# Life around Ponte De Lima?



## rubytwo (Jun 22, 2015)

Hello,

We're considering the purchase of a house near Ponte De Lima. I'm not that familiar with the North of Portugal. Can anyone provide any information on what it's like to live in this area? Having just missed being there during the Summer I'm interested in whether the Summer heat there is humid or dry?

Thank you


----------



## steve01 (Dec 8, 2010)

rubytwo said:


> Hello,
> 
> We're considering the purchase of a house near Ponte De Lima. I'm not that familiar with the North of Portugal. Can anyone provide any information on what it's like to live in this area?
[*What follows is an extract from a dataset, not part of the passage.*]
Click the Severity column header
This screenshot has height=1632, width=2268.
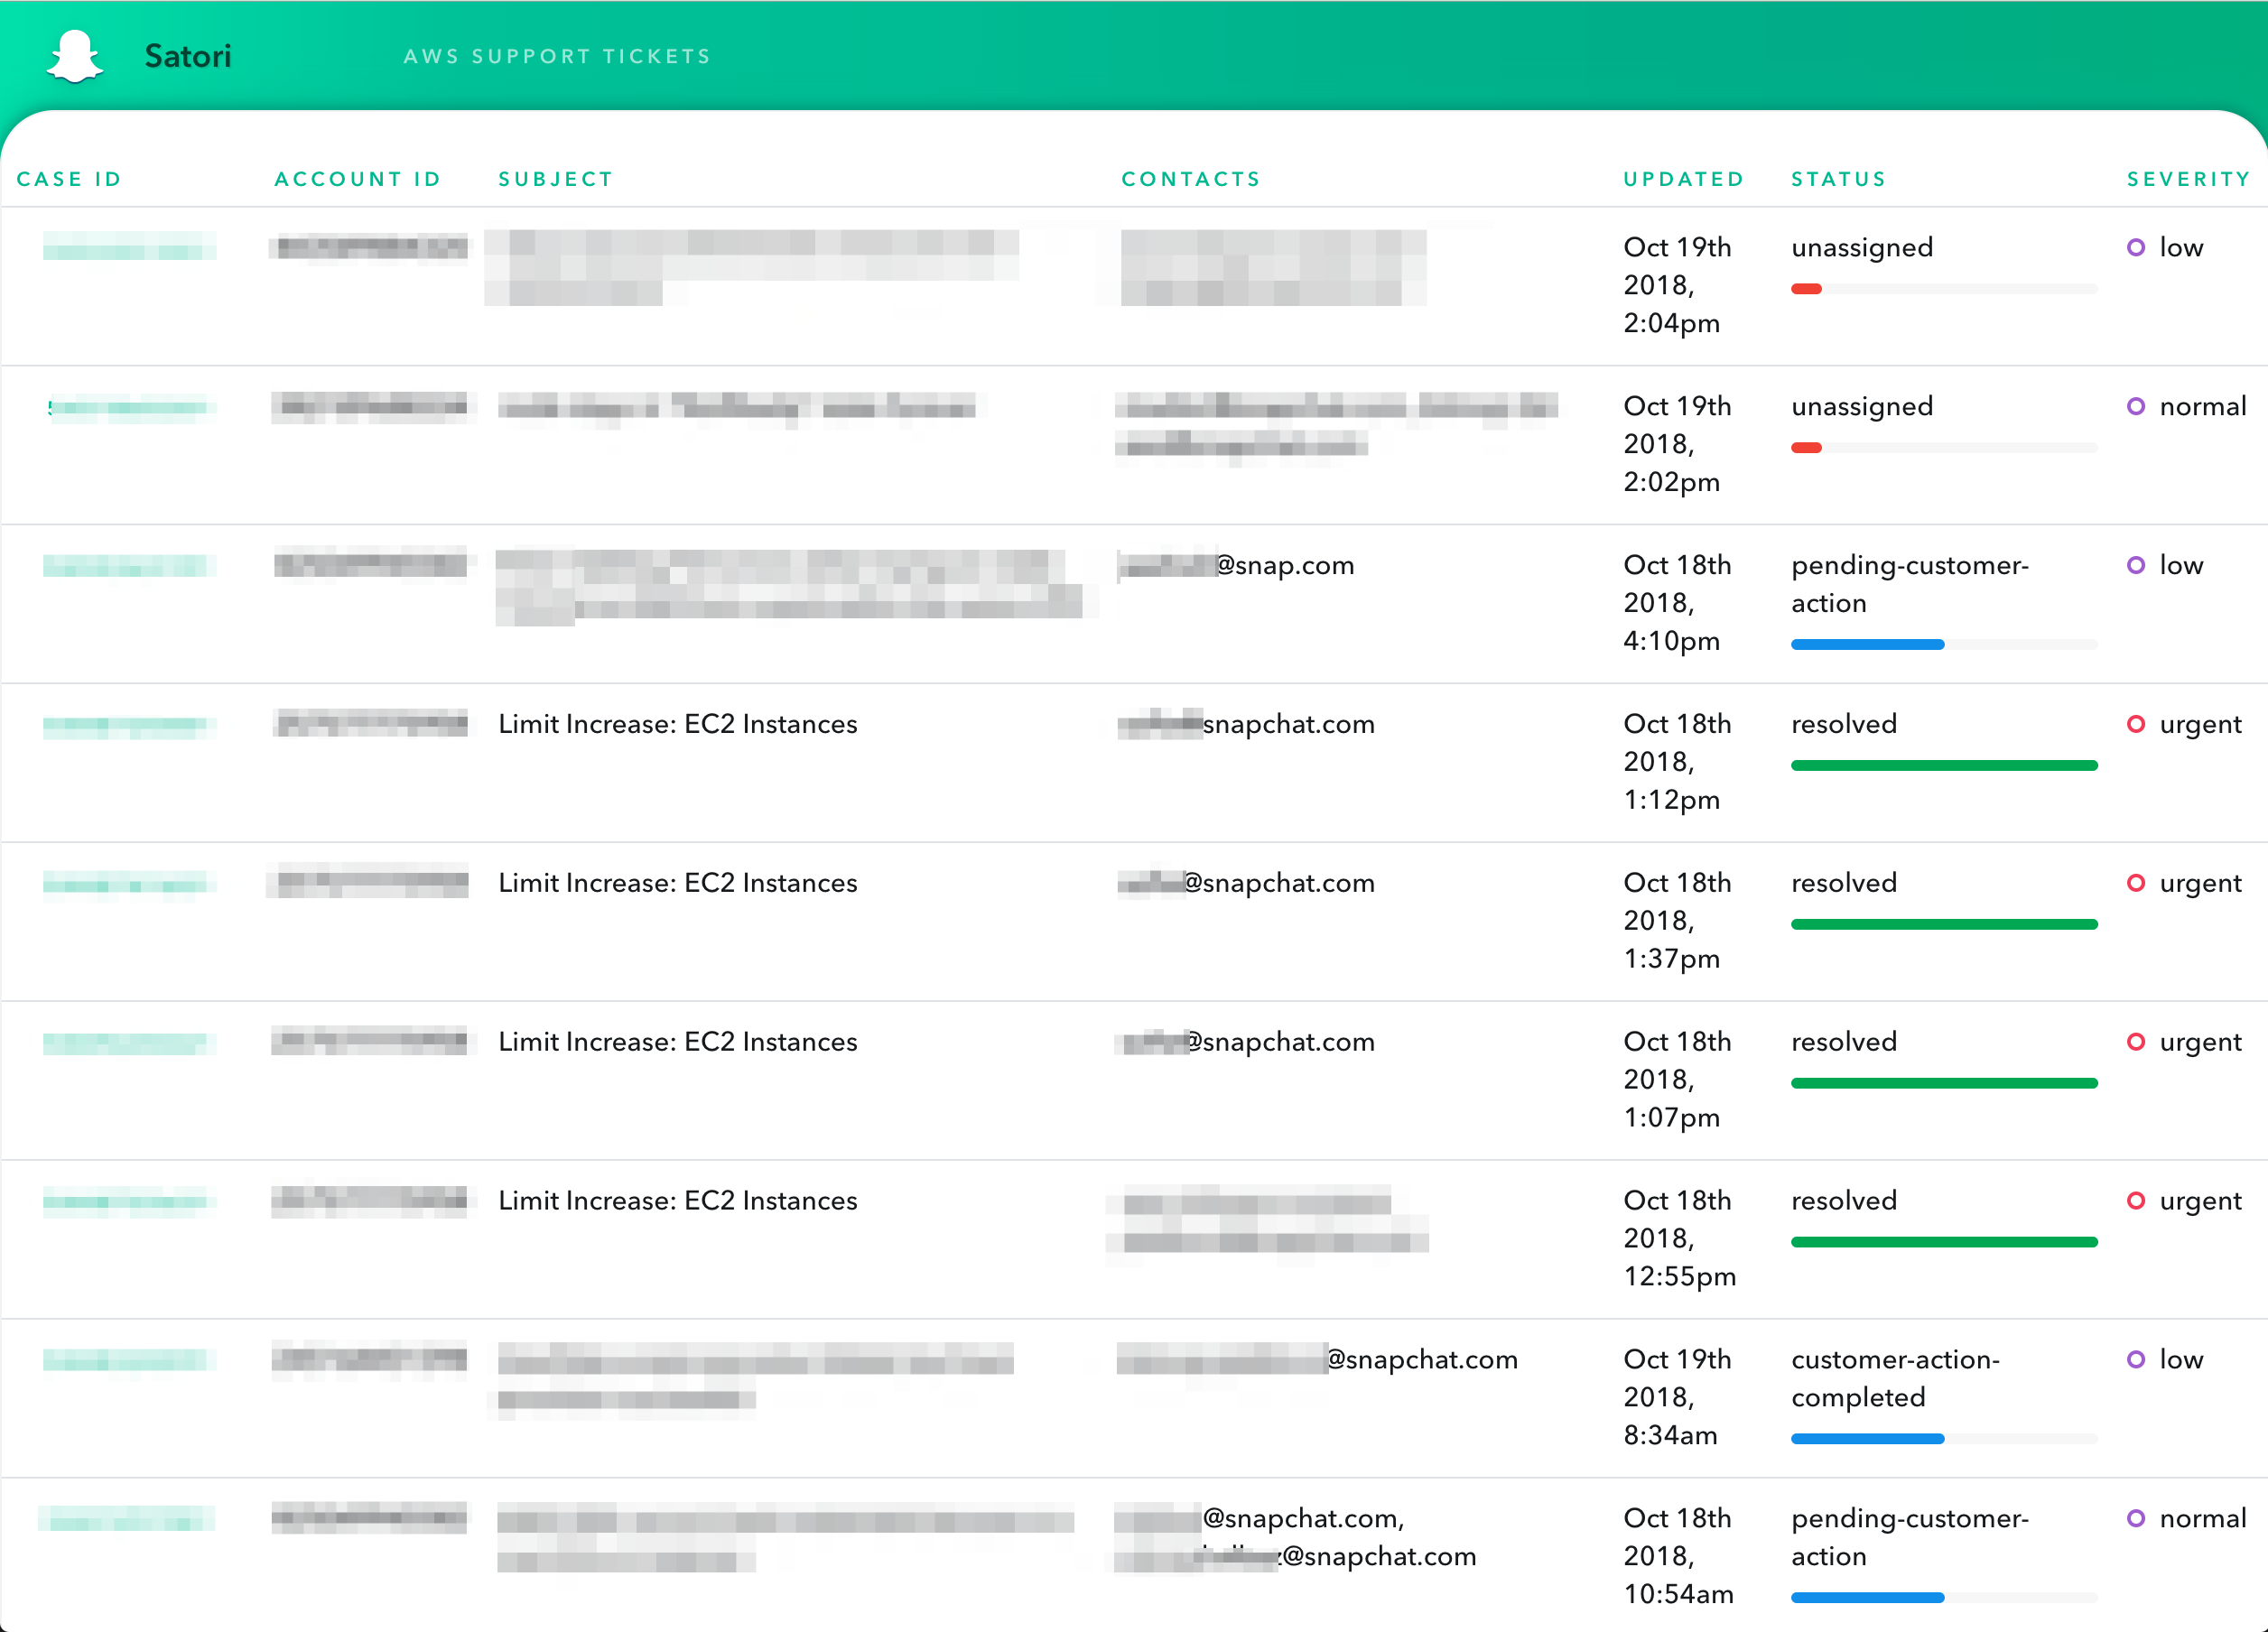click(x=2188, y=179)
Having just missed being there during the Summer I'm interested in whether the Summer heat there is humid or dry?
> 
> Thank you


Hi, i house hunted around that area for a while
hot and sticky, humid , mostly , but not always
there is a huge amount of rainfall year round- i believe the North of Portugal has almost twice as much rain as Manchester, but of course is much warmer.
Nice town, Ponte de lima, but not much else to do around that area
Of course it depends on what you like - one mans not much to do , is anothers beautiful walking in deserted green, hilly, damp countryside - think Wales and add 10c in the summer.
Could be heaven or hell


----------